**Exercise description:** Reproduce each of the following records verbatim, in the order given.

[Records for locating text and elements]

==========

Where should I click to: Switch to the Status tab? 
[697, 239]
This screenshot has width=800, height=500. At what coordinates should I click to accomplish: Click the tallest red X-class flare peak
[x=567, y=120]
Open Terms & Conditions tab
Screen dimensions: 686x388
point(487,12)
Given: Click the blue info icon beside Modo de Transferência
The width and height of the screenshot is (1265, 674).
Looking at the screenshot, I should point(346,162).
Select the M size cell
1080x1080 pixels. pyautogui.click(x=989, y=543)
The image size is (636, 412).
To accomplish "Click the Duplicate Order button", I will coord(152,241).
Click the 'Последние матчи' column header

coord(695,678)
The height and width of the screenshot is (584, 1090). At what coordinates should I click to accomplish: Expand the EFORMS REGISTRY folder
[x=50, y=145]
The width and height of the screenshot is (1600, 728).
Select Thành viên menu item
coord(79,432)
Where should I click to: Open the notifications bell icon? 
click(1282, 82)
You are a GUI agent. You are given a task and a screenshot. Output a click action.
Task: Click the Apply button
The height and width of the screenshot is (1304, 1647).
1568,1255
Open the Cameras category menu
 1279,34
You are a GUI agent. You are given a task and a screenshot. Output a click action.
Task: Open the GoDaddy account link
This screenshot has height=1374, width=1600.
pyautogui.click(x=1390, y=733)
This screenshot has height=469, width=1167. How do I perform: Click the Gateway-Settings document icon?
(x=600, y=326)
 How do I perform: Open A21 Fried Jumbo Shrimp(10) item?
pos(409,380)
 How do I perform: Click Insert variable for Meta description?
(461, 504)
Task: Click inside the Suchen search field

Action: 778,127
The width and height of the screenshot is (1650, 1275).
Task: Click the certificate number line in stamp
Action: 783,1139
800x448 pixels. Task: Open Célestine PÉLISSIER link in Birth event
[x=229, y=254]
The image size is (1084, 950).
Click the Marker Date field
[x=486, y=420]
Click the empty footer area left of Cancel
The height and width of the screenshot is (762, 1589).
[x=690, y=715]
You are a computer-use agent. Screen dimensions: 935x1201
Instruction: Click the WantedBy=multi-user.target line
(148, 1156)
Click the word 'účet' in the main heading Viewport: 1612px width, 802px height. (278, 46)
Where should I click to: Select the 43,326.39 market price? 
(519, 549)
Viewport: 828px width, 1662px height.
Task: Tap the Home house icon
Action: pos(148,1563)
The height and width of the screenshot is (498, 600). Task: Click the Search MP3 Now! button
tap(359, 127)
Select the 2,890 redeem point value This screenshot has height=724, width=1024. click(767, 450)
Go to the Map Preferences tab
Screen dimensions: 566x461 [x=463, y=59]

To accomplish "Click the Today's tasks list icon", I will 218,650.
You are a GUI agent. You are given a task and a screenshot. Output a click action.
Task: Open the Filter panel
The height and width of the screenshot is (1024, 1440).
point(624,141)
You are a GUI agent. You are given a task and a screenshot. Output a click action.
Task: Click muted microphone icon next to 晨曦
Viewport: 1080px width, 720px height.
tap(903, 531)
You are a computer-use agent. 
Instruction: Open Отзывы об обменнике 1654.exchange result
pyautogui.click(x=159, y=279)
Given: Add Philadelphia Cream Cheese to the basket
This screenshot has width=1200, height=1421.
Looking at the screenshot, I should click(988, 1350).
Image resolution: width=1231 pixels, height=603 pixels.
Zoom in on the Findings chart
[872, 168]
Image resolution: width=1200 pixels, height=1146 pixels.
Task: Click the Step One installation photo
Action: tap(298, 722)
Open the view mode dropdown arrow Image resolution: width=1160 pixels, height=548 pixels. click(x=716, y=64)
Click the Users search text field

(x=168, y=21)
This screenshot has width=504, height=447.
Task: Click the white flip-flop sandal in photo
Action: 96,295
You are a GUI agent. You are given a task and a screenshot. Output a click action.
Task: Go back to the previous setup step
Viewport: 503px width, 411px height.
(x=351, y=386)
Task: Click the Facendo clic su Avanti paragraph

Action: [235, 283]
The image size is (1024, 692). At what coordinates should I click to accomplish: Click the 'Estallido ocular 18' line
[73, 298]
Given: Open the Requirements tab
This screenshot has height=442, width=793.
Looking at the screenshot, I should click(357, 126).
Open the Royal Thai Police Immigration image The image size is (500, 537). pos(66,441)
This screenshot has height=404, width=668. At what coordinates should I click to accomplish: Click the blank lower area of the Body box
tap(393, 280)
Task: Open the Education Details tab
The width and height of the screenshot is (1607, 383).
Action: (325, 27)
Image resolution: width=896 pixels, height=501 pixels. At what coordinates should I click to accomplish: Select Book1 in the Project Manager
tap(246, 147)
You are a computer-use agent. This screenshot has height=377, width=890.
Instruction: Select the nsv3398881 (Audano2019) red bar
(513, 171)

==========

**Complete output:**
Where should I click to: Switch to the Status tab? 
[697, 239]
This screenshot has width=800, height=500. At what coordinates should I click to accomplish: Click the tallest red X-class flare peak
[x=567, y=120]
Open Terms & Conditions tab
Screen dimensions: 686x388
point(487,12)
Given: Click the blue info icon beside Modo de Transferência
The width and height of the screenshot is (1265, 674).
Looking at the screenshot, I should point(346,162).
Select the M size cell
1080x1080 pixels. pyautogui.click(x=989, y=543)
The image size is (636, 412).
To accomplish "Click the Duplicate Order button", I will coord(152,241).
Click the 'Последние матчи' column header

coord(695,678)
The height and width of the screenshot is (584, 1090). At what coordinates should I click to accomplish: Expand the EFORMS REGISTRY folder
[x=50, y=145]
The width and height of the screenshot is (1600, 728).
Select Thành viên menu item
coord(79,432)
Where should I click to: Open the notifications bell icon? 
click(1282, 82)
You are a GUI agent. You are given a task and a screenshot. Output a click action.
Task: Click the Apply button
The height and width of the screenshot is (1304, 1647).
1568,1255
Open the Cameras category menu
 1279,34
You are a GUI agent. You are given a task and a screenshot. Output a click action.
Task: Open the GoDaddy account link
This screenshot has height=1374, width=1600.
pyautogui.click(x=1390, y=733)
This screenshot has height=469, width=1167. How do I perform: Click the Gateway-Settings document icon?
(x=600, y=326)
 How do I perform: Open A21 Fried Jumbo Shrimp(10) item?
pos(409,380)
 How do I perform: Click Insert variable for Meta description?
(461, 504)
Task: Click inside the Suchen search field

Action: 778,127
The width and height of the screenshot is (1650, 1275).
Task: Click the certificate number line in stamp
Action: 783,1139
800x448 pixels. Task: Open Célestine PÉLISSIER link in Birth event
[x=229, y=254]
The image size is (1084, 950).
Click the Marker Date field
[x=486, y=420]
Click the empty footer area left of Cancel
The height and width of the screenshot is (762, 1589).
[x=690, y=715]
You are a computer-use agent. Screen dimensions: 935x1201
Instruction: Click the WantedBy=multi-user.target line
(148, 1156)
Click the word 'účet' in the main heading Viewport: 1612px width, 802px height. (278, 46)
Where should I click to: Select the 43,326.39 market price? 
(519, 549)
Viewport: 828px width, 1662px height.
Task: Tap the Home house icon
Action: pos(148,1563)
The height and width of the screenshot is (498, 600). Task: Click the Search MP3 Now! button
tap(359, 127)
Select the 2,890 redeem point value This screenshot has height=724, width=1024. click(767, 450)
Go to the Map Preferences tab
Screen dimensions: 566x461 [x=463, y=59]

To accomplish "Click the Today's tasks list icon", I will 218,650.
You are a GUI agent. You are given a task and a screenshot. Output a click action.
Task: Open the Filter panel
The height and width of the screenshot is (1024, 1440).
point(624,141)
You are a GUI agent. You are given a task and a screenshot. Output a click action.
Task: Click muted microphone icon next to 晨曦
Viewport: 1080px width, 720px height.
tap(903, 531)
You are a computer-use agent. 
Instruction: Open Отзывы об обменнике 1654.exchange result
pyautogui.click(x=159, y=279)
Given: Add Philadelphia Cream Cheese to the basket
This screenshot has width=1200, height=1421.
Looking at the screenshot, I should click(988, 1350).
Image resolution: width=1231 pixels, height=603 pixels.
Zoom in on the Findings chart
[872, 168]
Image resolution: width=1200 pixels, height=1146 pixels.
Task: Click the Step One installation photo
Action: tap(298, 722)
Open the view mode dropdown arrow Image resolution: width=1160 pixels, height=548 pixels. click(x=716, y=64)
Click the Users search text field

(x=168, y=21)
This screenshot has width=504, height=447.
Task: Click the white flip-flop sandal in photo
Action: 96,295
You are a GUI agent. You are given a task and a screenshot. Output a click action.
Task: Go back to the previous setup step
Viewport: 503px width, 411px height.
(x=351, y=386)
Task: Click the Facendo clic su Avanti paragraph

Action: [235, 283]
The image size is (1024, 692). At what coordinates should I click to accomplish: Click the 'Estallido ocular 18' line
[73, 298]
Given: Open the Requirements tab
This screenshot has height=442, width=793.
Looking at the screenshot, I should click(357, 126).
Open the Royal Thai Police Immigration image The image size is (500, 537). pos(66,441)
This screenshot has height=404, width=668. At what coordinates should I click to accomplish: Click the blank lower area of the Body box
tap(393, 280)
Task: Open the Education Details tab
The width and height of the screenshot is (1607, 383).
Action: (325, 27)
Image resolution: width=896 pixels, height=501 pixels. At what coordinates should I click to accomplish: Select Book1 in the Project Manager
tap(246, 147)
You are a computer-use agent. This screenshot has height=377, width=890.
Instruction: Select the nsv3398881 (Audano2019) red bar
(513, 171)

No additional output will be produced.